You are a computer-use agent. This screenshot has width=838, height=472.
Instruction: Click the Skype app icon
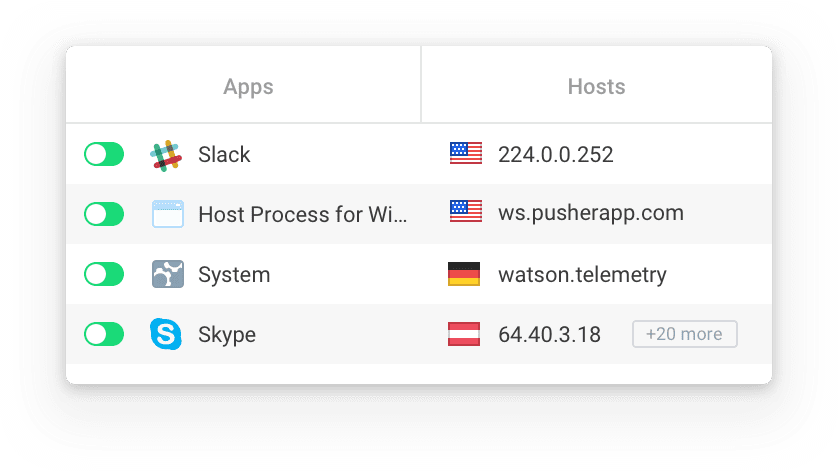coord(166,334)
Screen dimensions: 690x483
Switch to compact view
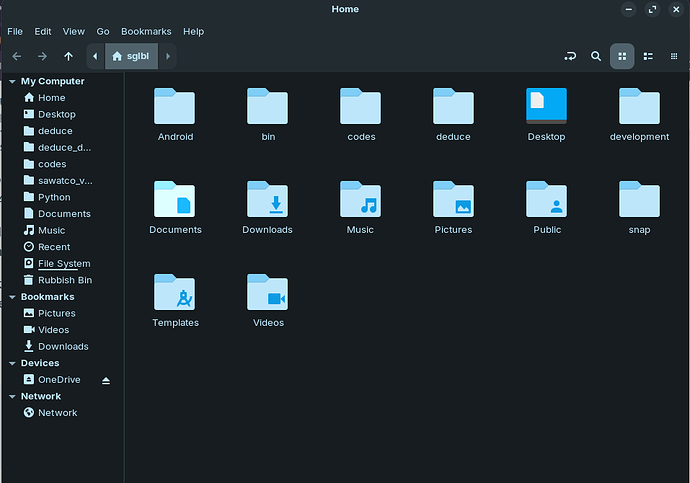tap(673, 57)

### PROBLEM DESCRIPTION
Convert the listing above into a JSON list of strings, one string per line, skipping blank lines. Leave the pictures out.

### FULL SOLUTION
[
  "You are a computer-use agent. This screenshot has width=838, height=472.",
  "Instruction: Click the Skype app icon",
  "coord(166,334)",
  "Screen dimensions: 690x483",
  "Switch to compact view",
  "tap(673, 57)"
]